The area abounds with wildlife. To ensure that you have a safe and enjoyable hike in the area please pay attention to the natural world around you. Any time we explore the wild it is important to remember our place. Walk gently on the earth. Almost all of the time wild animals will run away from human intruders when they can. Most often, if they do not feel cornered or threatened they pose no danger. Generally, it is best to quietly walk away from animals.
Both Rattlesnakes and Bull snakes — which look similar to rattlesnakes but are not poisonous — are common to this high desert region. Snakes have been sited on our grounds over the years, but it is a rare occurrence. There have been no known snake bites during The Cuyamungue Institute’s history. Snakes hibernate and are usually in their dens from mid October through March in our area. Snakes are seasonally diurnal and move between hunting sites during the day in the cooler spring and fall months. They like to sun themselves during the day, and they are primarily a nocturnal animal, hunting for prey on warm summer nights — so take a flashlight when walking outside.
Snake Safety 101:
To avoid happening upon snakes, watch for slither marks in sand left by snakes. Step on top of logs or rocks before stepping over to look at the area; snakes blend with the landscape so make sure you are not stepping onto a snake. A walking stick is useful to check out areas before stepping into them. Do not reach into crevices or fallen trees. If you must move something, or reach into anything, use a stick first. Boots and gloves are always suggested when working outdoors.
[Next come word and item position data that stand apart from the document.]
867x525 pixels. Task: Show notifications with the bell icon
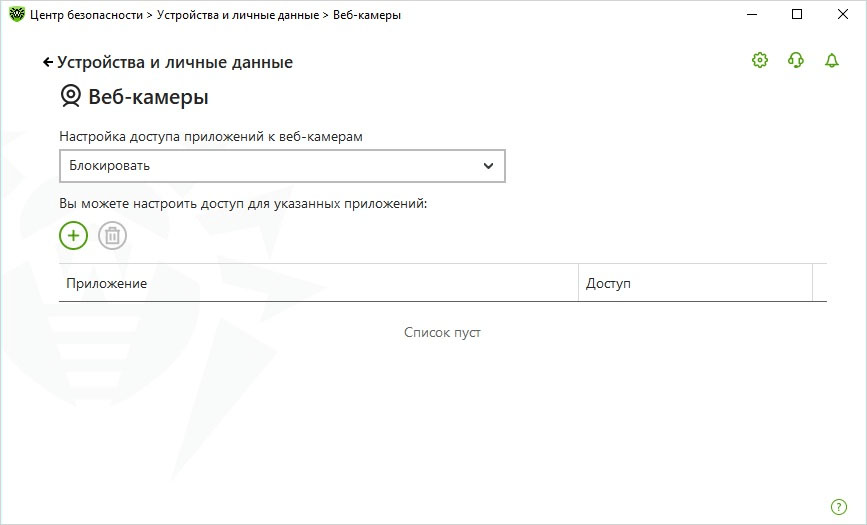click(x=832, y=61)
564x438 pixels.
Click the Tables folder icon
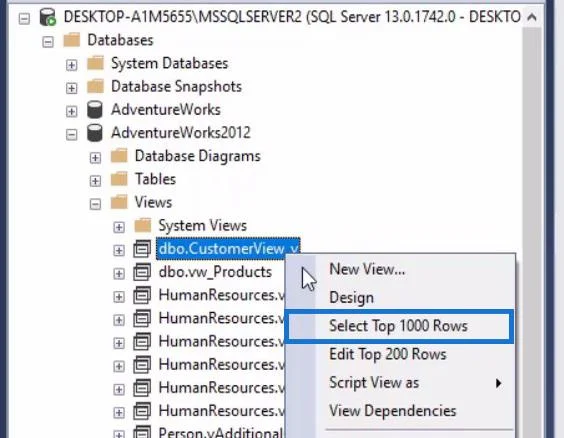click(119, 179)
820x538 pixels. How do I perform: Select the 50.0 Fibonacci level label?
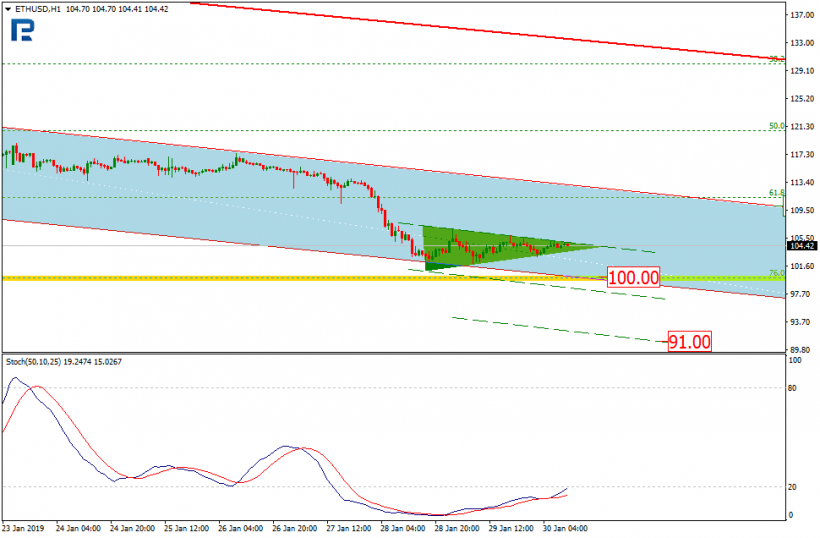pyautogui.click(x=777, y=126)
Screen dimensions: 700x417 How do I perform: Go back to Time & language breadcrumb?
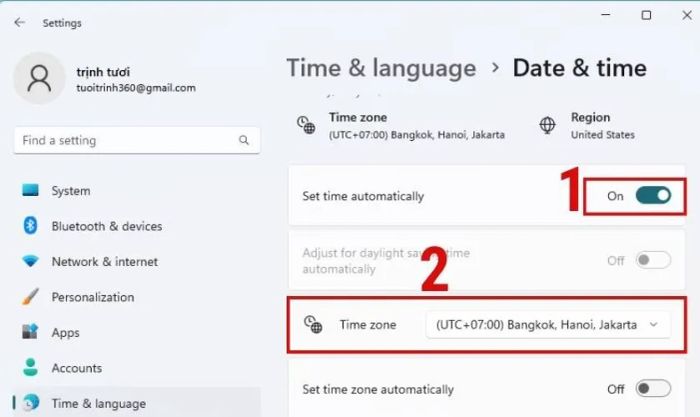tap(381, 68)
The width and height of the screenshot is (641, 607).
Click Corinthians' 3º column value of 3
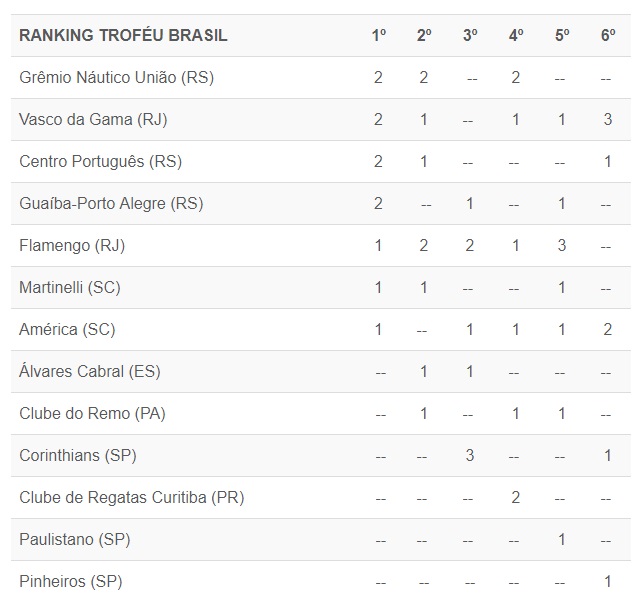[x=470, y=456]
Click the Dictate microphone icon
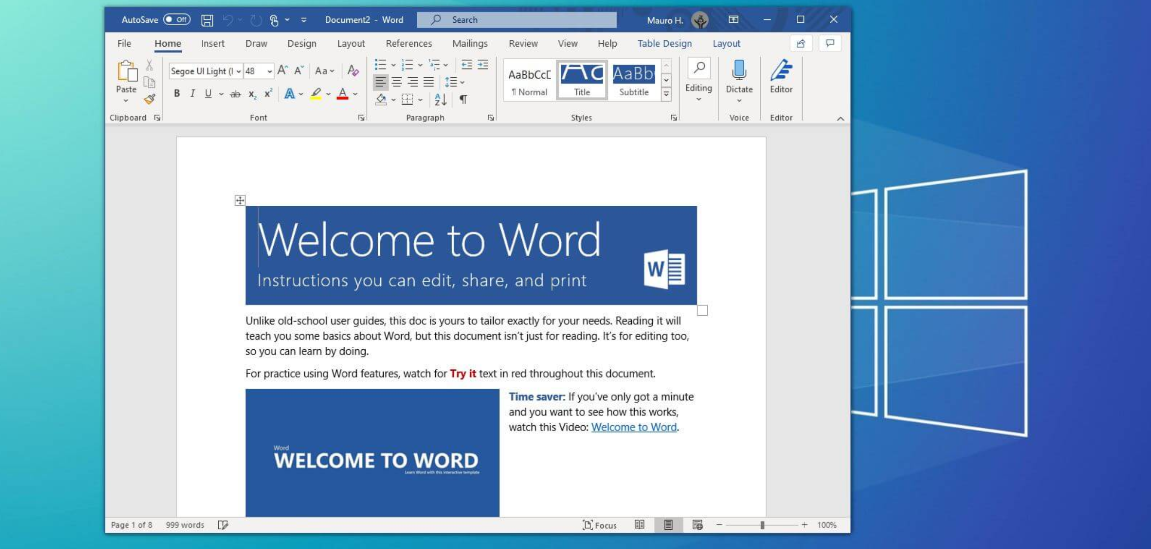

Should you see a snake, stay alert and do not panic. Do not try to handle or approach a snake. Baby snakes are still venomous. Move directly backwards from a snake. Movement to the left and right can be perceived as a threat. A rattlesnake can strike a distance of one-half to two-thirds of its length. Glance around your surroundings to make sure you are not running toward another snake in the area.
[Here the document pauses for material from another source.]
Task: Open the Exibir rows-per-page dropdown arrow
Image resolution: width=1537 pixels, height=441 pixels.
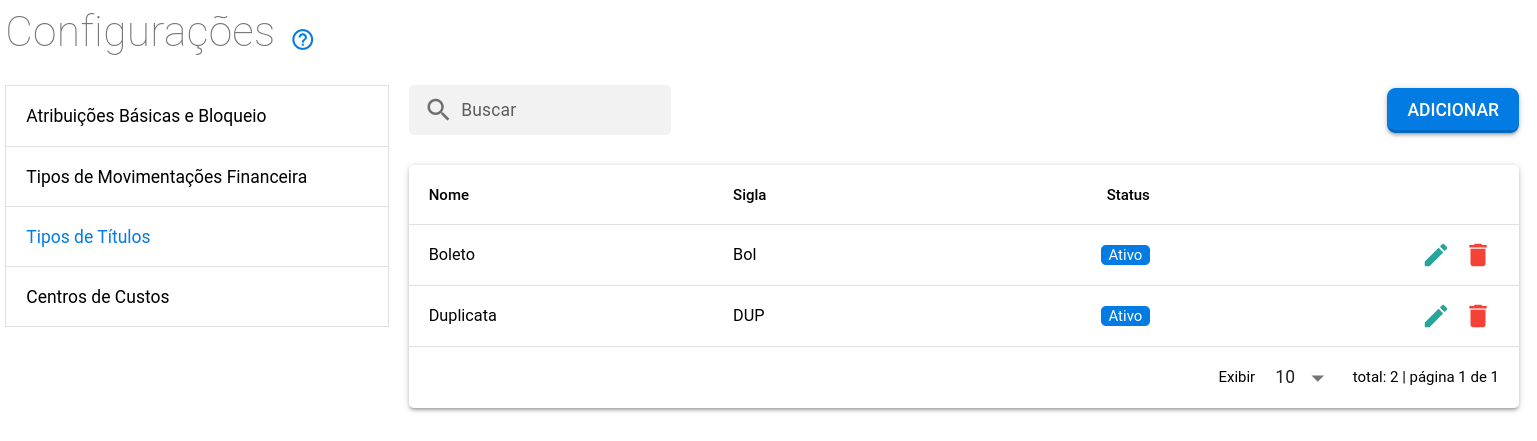Action: coord(1318,378)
Should you get bitten by a snake, get immediately to the hospital. Call 911 and tell them what hospital you are going to so they have anti-snake venom remedies on hand. Not all hospitals have a supply.
Scorpions are nocturnal and hide during the day. Some species will hide under rocks, logs and in cracks; other species will dig and hide in burrows. The sting can be painful like a wasp or bee sting, but is not dangerous unless you are allergic and rarely results in further medical complications. Scorpions are not aggressive and most often sting as a result of accidental contact. DO NOT leave clothes, towels or bedding on the floor as they may become a hiding place for scorpions, and check your shoes before putting them on. Occasionally we have seen scorpions in the drains after a heavy rain.
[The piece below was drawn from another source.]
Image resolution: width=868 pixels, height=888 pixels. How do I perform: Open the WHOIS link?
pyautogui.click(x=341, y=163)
The spiders in this region call for general precautions. Bites are very rare. The main spider of concern is the Black Widow, which like dark, damp areas and are not usually seen in, or around our buildings. Do not reach into dark spaces, hollow trees or under rocks without proper gloves.
Is Alcohol Permitted? The use of drugs and alcohol is prohibited on the grounds.
Are pets welcome? Pets are not allowed at The Cuyamungue Institute on the grounds or in buildings.
Are children allowed? Most of our guests are adults. At this time, we do not offer children’s programming.